### PROBLEM TO WORK ON
Arrange the entries from the line containing "1804x1250 pixels." through the line containing "Action: coord(1114,349)" as a JSON list of strings with one string per line, leaving out blank lines. Include both of those lines and nothing outside that stretch.

Dataset records
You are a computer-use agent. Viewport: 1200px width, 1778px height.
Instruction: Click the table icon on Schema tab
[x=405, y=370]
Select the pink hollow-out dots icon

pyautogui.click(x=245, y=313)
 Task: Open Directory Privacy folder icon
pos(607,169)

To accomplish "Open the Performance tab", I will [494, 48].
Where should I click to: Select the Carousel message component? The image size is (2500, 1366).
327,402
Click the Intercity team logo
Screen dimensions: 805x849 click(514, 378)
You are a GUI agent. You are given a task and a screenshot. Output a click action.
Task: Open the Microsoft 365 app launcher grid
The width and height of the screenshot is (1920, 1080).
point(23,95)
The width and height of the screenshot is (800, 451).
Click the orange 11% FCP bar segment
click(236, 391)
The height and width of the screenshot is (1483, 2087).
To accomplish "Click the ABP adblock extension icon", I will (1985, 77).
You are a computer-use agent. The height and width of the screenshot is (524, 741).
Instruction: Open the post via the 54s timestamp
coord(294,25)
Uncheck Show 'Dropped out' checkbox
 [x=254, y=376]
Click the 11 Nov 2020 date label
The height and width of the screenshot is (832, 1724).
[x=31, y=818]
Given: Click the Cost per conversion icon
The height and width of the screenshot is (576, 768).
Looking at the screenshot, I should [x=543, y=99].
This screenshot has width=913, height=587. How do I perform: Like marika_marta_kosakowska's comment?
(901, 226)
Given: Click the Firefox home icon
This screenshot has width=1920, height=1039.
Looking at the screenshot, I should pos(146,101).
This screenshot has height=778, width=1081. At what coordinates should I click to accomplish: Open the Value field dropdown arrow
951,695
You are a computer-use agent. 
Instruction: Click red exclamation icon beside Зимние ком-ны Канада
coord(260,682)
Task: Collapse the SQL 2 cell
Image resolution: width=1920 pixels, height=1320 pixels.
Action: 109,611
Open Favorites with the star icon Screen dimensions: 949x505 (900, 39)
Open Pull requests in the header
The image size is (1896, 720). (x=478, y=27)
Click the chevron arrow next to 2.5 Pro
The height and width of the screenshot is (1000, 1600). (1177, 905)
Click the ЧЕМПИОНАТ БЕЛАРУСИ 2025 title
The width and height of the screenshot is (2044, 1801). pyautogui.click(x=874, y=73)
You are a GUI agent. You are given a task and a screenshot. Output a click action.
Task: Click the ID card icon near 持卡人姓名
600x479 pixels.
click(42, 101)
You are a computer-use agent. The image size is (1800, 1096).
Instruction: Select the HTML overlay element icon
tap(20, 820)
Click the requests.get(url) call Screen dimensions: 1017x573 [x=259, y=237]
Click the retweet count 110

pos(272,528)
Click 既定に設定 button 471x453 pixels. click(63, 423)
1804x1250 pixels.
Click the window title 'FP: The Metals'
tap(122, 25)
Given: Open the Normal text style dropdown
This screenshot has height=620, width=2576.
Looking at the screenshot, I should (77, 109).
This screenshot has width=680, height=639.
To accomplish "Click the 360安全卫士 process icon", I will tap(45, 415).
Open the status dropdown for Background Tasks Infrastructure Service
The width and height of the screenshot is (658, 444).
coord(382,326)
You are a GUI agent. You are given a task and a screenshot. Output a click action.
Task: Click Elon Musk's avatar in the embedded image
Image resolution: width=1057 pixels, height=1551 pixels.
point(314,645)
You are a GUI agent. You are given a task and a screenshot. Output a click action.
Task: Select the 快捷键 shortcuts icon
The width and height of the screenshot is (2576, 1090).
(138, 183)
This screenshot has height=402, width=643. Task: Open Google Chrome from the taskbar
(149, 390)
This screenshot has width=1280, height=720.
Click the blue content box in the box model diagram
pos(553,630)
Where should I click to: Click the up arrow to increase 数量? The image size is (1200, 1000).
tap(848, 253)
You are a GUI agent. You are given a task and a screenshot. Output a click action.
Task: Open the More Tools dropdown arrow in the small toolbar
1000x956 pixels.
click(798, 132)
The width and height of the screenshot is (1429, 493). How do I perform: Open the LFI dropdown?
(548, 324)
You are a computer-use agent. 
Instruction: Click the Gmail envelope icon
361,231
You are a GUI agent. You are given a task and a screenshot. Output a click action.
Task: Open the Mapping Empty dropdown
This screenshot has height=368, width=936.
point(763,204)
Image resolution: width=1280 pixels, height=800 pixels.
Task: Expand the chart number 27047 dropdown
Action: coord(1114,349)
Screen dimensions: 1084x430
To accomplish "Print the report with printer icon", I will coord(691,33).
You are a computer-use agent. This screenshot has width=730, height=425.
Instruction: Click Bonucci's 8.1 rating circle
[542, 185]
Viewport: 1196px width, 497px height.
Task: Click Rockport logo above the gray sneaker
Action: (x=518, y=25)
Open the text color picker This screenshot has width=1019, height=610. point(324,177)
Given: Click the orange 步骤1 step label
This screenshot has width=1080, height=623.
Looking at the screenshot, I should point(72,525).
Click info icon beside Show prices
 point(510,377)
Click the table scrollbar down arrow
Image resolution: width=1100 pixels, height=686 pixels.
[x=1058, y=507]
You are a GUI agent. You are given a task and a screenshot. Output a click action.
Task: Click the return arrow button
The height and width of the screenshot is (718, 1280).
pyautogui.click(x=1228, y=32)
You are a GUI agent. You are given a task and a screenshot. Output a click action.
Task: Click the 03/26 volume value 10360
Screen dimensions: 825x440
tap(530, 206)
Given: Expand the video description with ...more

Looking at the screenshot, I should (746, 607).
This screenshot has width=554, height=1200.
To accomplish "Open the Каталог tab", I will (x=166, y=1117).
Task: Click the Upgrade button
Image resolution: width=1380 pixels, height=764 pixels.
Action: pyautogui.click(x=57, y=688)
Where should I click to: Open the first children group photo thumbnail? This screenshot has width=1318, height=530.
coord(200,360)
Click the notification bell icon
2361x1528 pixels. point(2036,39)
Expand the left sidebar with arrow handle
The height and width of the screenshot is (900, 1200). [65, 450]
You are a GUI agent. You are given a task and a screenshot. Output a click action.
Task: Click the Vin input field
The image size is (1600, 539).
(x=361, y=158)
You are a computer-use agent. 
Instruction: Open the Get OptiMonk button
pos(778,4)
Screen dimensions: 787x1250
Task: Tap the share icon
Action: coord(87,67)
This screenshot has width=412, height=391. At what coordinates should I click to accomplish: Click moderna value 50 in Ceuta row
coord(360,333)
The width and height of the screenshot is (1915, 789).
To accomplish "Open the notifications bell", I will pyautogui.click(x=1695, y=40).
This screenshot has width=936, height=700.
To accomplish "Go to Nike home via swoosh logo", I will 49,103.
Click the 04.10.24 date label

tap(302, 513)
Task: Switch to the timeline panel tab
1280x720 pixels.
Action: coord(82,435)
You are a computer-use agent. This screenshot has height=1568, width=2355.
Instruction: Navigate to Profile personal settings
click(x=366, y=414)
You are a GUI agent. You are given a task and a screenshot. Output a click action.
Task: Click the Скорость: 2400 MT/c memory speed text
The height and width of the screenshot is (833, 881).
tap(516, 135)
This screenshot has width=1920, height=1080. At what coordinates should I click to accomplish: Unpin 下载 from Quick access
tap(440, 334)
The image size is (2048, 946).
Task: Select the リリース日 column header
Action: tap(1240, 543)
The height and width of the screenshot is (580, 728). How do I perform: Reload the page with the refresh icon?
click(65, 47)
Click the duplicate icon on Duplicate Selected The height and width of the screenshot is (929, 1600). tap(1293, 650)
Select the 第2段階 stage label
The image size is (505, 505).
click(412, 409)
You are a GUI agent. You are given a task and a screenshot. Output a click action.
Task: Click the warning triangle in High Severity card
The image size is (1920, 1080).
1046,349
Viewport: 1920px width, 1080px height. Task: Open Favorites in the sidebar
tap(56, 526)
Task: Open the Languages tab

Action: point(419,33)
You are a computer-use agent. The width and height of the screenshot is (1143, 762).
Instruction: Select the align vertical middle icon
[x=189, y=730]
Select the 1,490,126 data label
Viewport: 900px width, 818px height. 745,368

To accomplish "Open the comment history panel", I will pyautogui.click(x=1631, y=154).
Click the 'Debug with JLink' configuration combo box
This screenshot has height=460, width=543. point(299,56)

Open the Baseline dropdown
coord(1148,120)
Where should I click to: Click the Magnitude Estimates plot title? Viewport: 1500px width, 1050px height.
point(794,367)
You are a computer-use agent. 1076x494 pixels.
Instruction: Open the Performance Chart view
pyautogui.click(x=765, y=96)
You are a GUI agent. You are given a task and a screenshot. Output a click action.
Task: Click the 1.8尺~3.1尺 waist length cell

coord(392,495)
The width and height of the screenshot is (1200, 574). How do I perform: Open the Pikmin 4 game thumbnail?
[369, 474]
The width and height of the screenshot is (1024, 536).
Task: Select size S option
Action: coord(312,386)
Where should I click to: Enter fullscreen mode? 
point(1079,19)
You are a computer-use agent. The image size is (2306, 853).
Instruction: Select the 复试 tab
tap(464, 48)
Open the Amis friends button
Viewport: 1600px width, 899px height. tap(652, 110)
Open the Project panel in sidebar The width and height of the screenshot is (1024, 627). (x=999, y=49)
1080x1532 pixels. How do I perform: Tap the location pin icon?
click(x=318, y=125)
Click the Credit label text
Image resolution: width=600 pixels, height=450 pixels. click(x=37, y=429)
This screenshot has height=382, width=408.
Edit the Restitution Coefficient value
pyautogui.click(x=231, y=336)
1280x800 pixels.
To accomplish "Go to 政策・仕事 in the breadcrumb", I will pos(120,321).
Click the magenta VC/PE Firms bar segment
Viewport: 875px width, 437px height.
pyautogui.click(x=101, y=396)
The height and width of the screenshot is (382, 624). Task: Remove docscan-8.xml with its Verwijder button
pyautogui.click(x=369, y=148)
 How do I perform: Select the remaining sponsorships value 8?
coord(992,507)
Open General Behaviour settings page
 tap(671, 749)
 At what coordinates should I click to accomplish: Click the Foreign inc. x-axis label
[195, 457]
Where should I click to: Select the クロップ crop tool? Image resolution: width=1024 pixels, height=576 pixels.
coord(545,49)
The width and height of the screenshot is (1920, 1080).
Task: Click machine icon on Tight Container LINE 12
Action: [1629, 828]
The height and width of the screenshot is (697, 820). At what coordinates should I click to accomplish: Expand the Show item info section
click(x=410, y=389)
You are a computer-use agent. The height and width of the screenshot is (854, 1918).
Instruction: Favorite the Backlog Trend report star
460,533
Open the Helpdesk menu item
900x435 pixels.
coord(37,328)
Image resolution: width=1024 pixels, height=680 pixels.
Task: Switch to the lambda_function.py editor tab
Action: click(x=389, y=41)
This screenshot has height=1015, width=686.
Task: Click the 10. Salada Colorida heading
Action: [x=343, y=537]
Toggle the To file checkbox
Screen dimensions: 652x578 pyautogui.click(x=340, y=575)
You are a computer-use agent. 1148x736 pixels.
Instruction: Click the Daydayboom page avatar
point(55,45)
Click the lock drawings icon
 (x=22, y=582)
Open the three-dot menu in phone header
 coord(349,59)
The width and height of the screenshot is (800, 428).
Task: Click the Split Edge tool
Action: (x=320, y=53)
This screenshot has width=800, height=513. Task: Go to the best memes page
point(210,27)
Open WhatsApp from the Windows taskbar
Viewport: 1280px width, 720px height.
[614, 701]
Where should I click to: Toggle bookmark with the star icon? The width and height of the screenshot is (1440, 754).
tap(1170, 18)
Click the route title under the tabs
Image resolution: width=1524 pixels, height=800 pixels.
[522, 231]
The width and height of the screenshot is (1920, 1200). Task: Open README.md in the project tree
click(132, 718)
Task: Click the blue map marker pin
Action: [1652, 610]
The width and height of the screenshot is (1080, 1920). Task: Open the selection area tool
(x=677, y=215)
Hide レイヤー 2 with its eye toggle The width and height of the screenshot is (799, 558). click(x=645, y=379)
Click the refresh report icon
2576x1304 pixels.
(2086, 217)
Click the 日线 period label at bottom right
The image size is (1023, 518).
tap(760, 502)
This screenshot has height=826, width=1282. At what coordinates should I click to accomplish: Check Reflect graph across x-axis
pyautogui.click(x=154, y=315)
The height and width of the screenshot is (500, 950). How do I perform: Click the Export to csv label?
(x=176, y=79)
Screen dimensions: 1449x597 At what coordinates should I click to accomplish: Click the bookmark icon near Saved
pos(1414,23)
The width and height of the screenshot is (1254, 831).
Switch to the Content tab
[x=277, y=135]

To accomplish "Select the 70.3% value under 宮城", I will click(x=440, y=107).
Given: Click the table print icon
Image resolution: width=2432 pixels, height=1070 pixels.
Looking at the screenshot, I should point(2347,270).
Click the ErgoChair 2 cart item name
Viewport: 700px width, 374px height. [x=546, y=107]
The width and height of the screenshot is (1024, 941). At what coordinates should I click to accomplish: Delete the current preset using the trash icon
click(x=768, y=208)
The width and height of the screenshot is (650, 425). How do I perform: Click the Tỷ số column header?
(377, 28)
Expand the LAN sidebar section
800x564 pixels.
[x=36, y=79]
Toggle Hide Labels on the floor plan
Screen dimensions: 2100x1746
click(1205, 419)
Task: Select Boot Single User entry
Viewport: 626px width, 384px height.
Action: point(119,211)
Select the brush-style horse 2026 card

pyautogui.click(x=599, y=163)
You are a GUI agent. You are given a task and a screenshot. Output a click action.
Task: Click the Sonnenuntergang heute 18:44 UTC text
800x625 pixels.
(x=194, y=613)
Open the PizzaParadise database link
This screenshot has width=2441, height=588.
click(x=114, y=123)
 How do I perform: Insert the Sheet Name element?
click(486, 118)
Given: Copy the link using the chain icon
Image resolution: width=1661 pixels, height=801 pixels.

### ANSWER FOR THIS EXERCISE
[
  "1804x1250 pixels.",
  "Click the window title 'FP: The Metals'",
  "tap(122, 25)",
  "Given: Open the Normal text style dropdown",
  "This screenshot has height=620, width=2576.",
  "Looking at the screenshot, I should (77, 109).",
  "This screenshot has width=680, height=639.",
  "To accomplish \"Click the 360安全卫士 process icon\", I will tap(45, 415).",
  "Open the status dropdown for Background Tasks Infrastructure Service",
  "The width and height of the screenshot is (658, 444).",
  "coord(382,326)",
  "You are a GUI agent. You are given a task and a screenshot. Output a click action.",
  "Task: Click Elon Musk's avatar in the embedded image",
  "Image resolution: width=1057 pixels, height=1551 pixels.",
  "point(314,645)",
  "You are a GUI agent. You are given a task and a screenshot. Output a click action.",
  "Task: Select the 快捷键 shortcuts icon",
  "The width and height of the screenshot is (2576, 1090).",
  "(138, 183)",
  "This screenshot has height=402, width=643. Task: Open Google Chrome from the taskbar",
  "(149, 390)",
  "This screenshot has width=1280, height=720.",
  "Click the blue content box in the box model diagram",
  "pos(553,630)",
  "Where should I click to: Click the up arrow to increase 数量? The image size is (1200, 1000).",
  "tap(848, 253)",
  "You are a GUI agent. You are given a task and a screenshot. Output a click action.",
  "Task: Open the More Tools dropdown arrow in the small toolbar",
  "1000x956 pixels.",
  "click(798, 132)",
  "The width and height of the screenshot is (1429, 493). How do I perform: Open the LFI dropdown?",
  "(548, 324)",
  "You are a computer-use agent. ",
  "Instruction: Click the Gmail envelope icon",
  "361,231",
  "You are a GUI agent. You are given a task and a screenshot. Output a click action.",
  "Task: Open the Mapping Empty dropdown",
  "This screenshot has height=368, width=936.",
  "point(763,204)",
  "Image resolution: width=1280 pixels, height=800 pixels.",
  "Task: Expand the chart number 27047 dropdown",
  "Action: coord(1114,349)"
]